#### [What to work on]
Every record below should be printed exactly as given.

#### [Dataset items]
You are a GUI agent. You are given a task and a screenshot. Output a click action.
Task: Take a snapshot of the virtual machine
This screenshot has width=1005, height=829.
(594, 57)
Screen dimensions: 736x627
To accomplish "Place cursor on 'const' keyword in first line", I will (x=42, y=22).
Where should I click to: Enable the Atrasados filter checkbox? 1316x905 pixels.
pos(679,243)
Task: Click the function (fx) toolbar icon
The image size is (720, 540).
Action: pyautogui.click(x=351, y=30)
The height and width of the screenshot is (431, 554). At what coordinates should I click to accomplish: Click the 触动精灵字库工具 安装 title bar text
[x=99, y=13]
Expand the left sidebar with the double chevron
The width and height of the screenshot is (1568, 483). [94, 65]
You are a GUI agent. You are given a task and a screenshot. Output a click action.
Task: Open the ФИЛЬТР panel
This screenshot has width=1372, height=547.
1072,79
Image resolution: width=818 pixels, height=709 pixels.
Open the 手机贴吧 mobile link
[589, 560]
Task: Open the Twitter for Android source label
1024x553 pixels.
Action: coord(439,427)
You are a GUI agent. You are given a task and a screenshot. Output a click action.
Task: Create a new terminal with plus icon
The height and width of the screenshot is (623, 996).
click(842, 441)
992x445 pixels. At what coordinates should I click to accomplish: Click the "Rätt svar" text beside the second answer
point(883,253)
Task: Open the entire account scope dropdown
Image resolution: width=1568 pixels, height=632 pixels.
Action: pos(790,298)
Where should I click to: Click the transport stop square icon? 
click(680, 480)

#### [Problem solution]
You are a GUI agent. You are given a task and a screenshot. Output a click action.
Task: Take a snapshot of the virtual machine
This screenshot has width=1005, height=829.
(594, 57)
Screen dimensions: 736x627
To accomplish "Place cursor on 'const' keyword in first line", I will (x=42, y=22).
Where should I click to: Enable the Atrasados filter checkbox? 1316x905 pixels.
pos(679,243)
Task: Click the function (fx) toolbar icon
The image size is (720, 540).
Action: pyautogui.click(x=351, y=30)
The height and width of the screenshot is (431, 554). At what coordinates should I click to accomplish: Click the 触动精灵字库工具 安装 title bar text
[x=99, y=13]
Expand the left sidebar with the double chevron
The width and height of the screenshot is (1568, 483). [94, 65]
You are a GUI agent. You are given a task and a screenshot. Output a click action.
Task: Open the ФИЛЬТР panel
This screenshot has width=1372, height=547.
1072,79
Image resolution: width=818 pixels, height=709 pixels.
Open the 手机贴吧 mobile link
[589, 560]
Task: Open the Twitter for Android source label
1024x553 pixels.
Action: coord(439,427)
You are a GUI agent. You are given a task and a screenshot. Output a click action.
Task: Create a new terminal with plus icon
The height and width of the screenshot is (623, 996).
click(842, 441)
992x445 pixels. At what coordinates should I click to accomplish: Click the "Rätt svar" text beside the second answer
point(883,253)
Task: Open the entire account scope dropdown
Image resolution: width=1568 pixels, height=632 pixels.
Action: pos(790,298)
Where should I click to: Click the transport stop square icon? 
click(680, 480)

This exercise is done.